OESP, Vida, p. A18
01 de Jun de 2006
STF declara inconstitucional lei do Paraná sobre rótulo de transgênicos
Mariangela Gallucci, Lígia Formenti
O Supremo Tribunal Federal (STF) declarou inconstitucional a lei paranaense que torna obrigatória a rotulagem de alimentos que contenham ou sejam produzidos a partir de organismos geneticamente modificados (OGMs). A decisão, fruto do julgamento de uma Ação Direta de Inconstitucionalidade (Adin), ocorre dois meses depois de a lei entrar em vigor.
Regulamentada pelo governador Roberto Requião durante as atividades da 8ª Conferência Internacional da Diversidade Biológica (COP-8), a norma era mais rigorosa do que a lei federal: exigia a rotulagem com advertência da existência de transgênicos qualquer que fosse o teor contido nos alimentos. A norma federal, por sua vez, considera necessária a advertência só para alimentos que tenham mais de 1% de OGMs.

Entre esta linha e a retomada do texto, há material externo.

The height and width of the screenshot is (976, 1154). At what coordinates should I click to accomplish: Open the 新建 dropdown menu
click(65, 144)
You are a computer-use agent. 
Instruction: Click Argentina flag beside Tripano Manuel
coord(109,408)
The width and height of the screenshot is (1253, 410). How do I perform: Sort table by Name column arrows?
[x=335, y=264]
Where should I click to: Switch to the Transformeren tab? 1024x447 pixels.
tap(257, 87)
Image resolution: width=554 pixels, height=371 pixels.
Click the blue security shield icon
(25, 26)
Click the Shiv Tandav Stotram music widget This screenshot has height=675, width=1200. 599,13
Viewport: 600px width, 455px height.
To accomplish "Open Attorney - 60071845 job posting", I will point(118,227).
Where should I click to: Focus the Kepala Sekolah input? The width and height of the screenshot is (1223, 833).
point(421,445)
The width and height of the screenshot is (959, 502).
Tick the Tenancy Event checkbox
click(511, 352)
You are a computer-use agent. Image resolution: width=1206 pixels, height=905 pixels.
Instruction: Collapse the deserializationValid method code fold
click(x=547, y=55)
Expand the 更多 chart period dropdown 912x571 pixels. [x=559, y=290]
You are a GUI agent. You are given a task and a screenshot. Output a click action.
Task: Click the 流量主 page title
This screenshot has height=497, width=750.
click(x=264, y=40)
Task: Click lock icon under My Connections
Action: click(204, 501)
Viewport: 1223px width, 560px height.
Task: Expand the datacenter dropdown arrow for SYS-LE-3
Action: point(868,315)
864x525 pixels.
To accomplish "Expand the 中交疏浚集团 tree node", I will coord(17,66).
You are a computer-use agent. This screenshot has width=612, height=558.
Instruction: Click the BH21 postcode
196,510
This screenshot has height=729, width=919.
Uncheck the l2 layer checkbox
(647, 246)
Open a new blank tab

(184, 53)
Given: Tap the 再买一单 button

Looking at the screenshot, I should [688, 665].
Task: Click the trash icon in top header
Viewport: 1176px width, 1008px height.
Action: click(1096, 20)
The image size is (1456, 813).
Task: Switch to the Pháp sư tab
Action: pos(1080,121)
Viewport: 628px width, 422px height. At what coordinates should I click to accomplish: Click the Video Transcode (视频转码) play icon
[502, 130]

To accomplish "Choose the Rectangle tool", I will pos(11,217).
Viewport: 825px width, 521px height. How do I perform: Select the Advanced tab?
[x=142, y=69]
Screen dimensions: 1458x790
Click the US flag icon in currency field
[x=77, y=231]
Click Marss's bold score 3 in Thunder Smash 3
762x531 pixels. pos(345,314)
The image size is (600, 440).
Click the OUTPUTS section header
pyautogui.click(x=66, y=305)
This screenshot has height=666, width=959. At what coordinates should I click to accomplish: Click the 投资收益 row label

O governo paranaense afirmou que vai cumprir a determinação do STF, mas não vai desistir. Vai reformular a legislação estadual o mais rapidamente possível. Para se adaptar à lei federal, o governo do Paraná deverá fazer um outro texto exigindo a rotulagem para alimentos que contenham mais de 1% de OGMs. Esta será a única diferença prevista para o texto considerado inconstitucional pelo STF. Os valores das multas e procedimentos serão mantidos. Pela lei, alimentos que apresentam transgênicos deverão estampar uma identificação de transgenia - um símbolo formado por um triângulo amarelo com a letra T no seu interior.
A insistência do governo do Paraná não surpreende. O governador Roberto Requião adotou como bandeira a luta contra os transgênicos. Durante sua gestão, várias ações foram adotadas. Um exemplo foi a assinatura de uma lei que proibia a produção, industrialização e comercialização de produtos transgênicos no Estado, em 2004. A lei proibia também o uso do Porto do Paranaguá para exportação de transgênicos. "Não podemos aceitar a colonização da nossa cultura", disse na época.
A última tacada foi há dois meses. No mesmo dia em que assinou a regulamentação da lei da rotulagem, Requião assinou um decreto proibindo a compra, pelo governo, de alimentos e ingredientes alimentares que contenham ou sejam produzidos a partir de organismos geneticamente modificados.